By contrast, the research team found little support for the idea that climate change drove extinctions during the last 66 million years.
Large and small mammals seemed equally vulnerable to temperature shifts throughout that span, the authors said.
The study, published in the journal Science, showed that ancient humans might have begun hunting large mammal species down to size -- by way of extinction -- at least 90,000 years earlier than previously thought.
Elephant-dwarfing wooly mammoths, elephant-sized ground sloths and various saber-toothed cats highlighted the array of massive mammals roaming Earth between 2.6 million and 12,000 years ago.
Prior research suggested that such large mammals began disappearing faster than their smaller counterparts -- a phenomenon known as size-biased extinction -- in Australia around 35,000 years ago.
With the help of emerging data from older fossil and rock records, the new study estimated that this size-biased extinction started at least 125,000 years ago in Africa.
By that point, the average African mammal was already 50 per cent smaller than those on other continents, the study reported, despite the fact that larger landmasses can typically support larger mammals.

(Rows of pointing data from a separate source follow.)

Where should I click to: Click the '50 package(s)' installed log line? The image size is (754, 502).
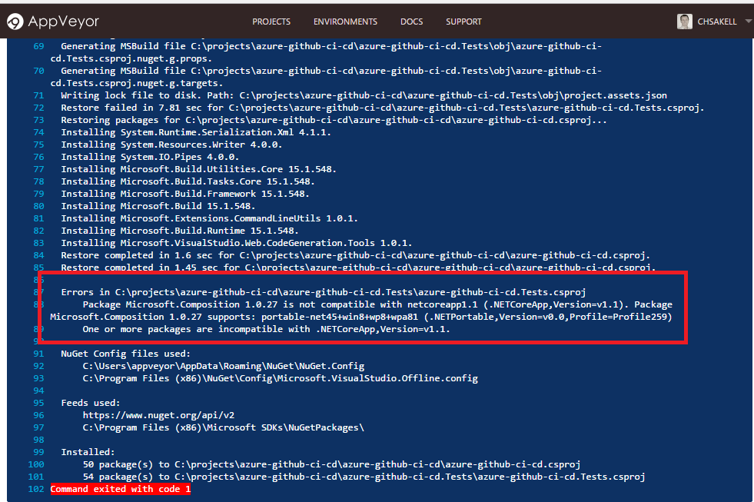pyautogui.click(x=330, y=464)
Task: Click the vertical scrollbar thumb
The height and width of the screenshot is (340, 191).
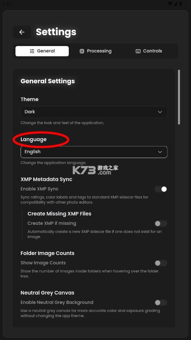Action: [179, 97]
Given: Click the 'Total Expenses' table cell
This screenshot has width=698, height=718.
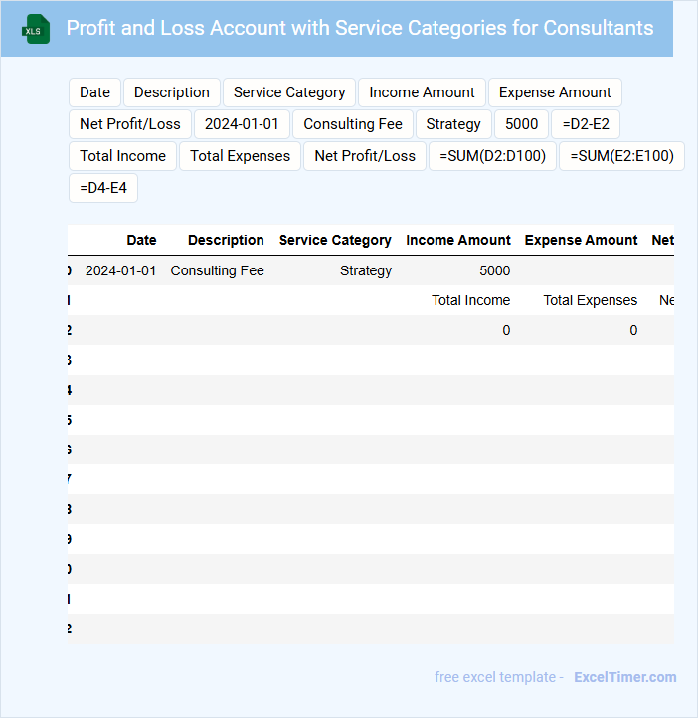Looking at the screenshot, I should (x=590, y=300).
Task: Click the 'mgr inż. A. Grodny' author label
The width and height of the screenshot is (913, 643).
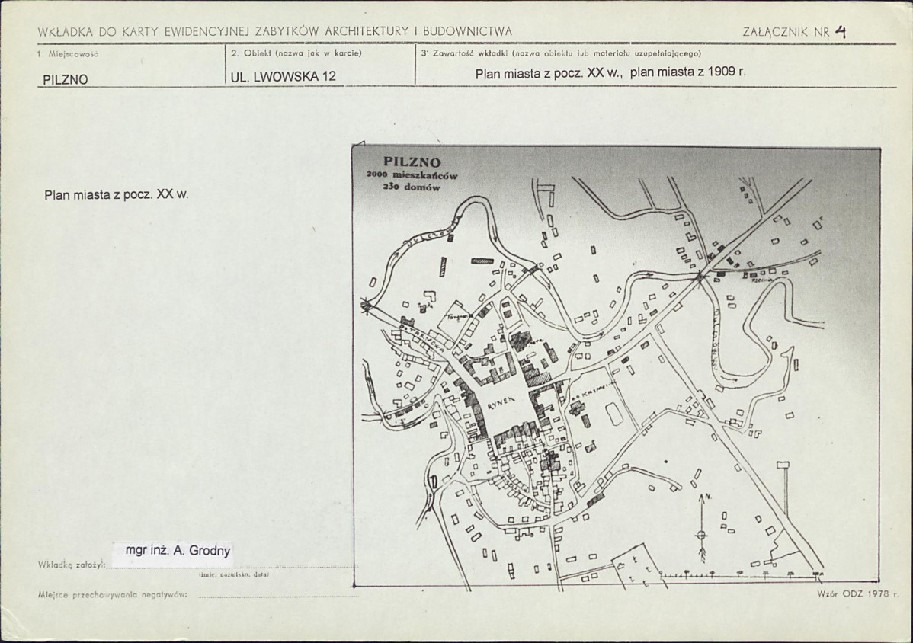Action: 178,551
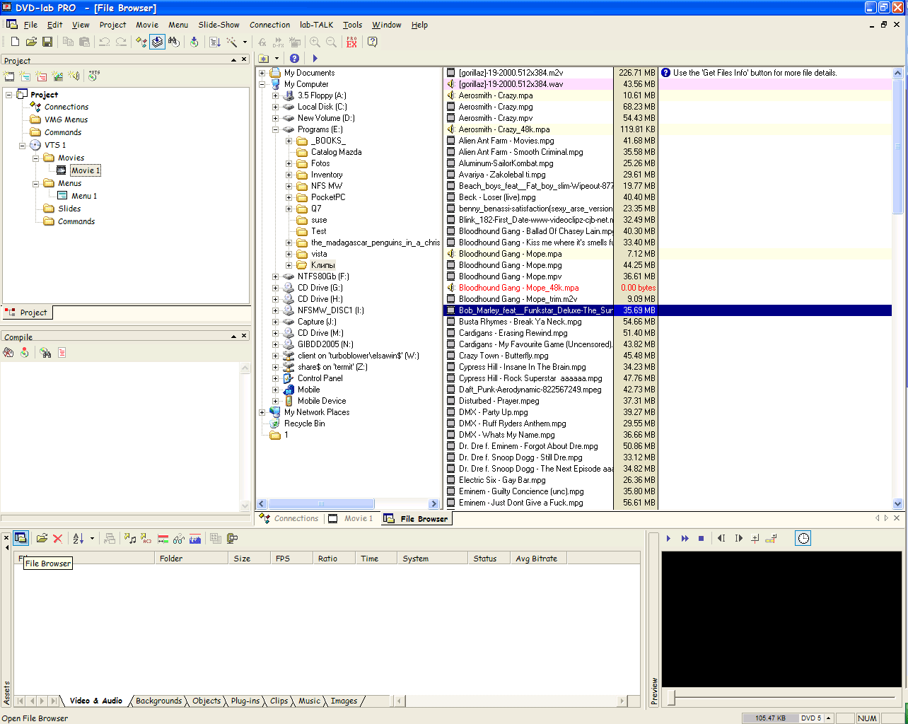Click the blue bitrate graph icon
The height and width of the screenshot is (724, 908).
coord(195,539)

But as humans migrated out of Africa, other size-biased extinctions began occurring in regions and on timelines that coincide with known human migration patterns, the researchers found.
Over time, the average body size of mammals on those other continents approached and then fell well below Africa's.
Mammals that survived during the span were generally far smaller than those that went extinct.
The magnitude and scale of the recent size-biased extinction surpassed any other recorded during the last 66 million years, according to the study.
"What we're doing is potentially erasing 40 to 45 million years of mammal body-size evolution in a very short period of time," Lyons said.
"Ecosystems are going to be very, very different in the future. The last time mammal communities looked like that and had a mean body size that small was after the extinction of the dinosaurs," Lyons said.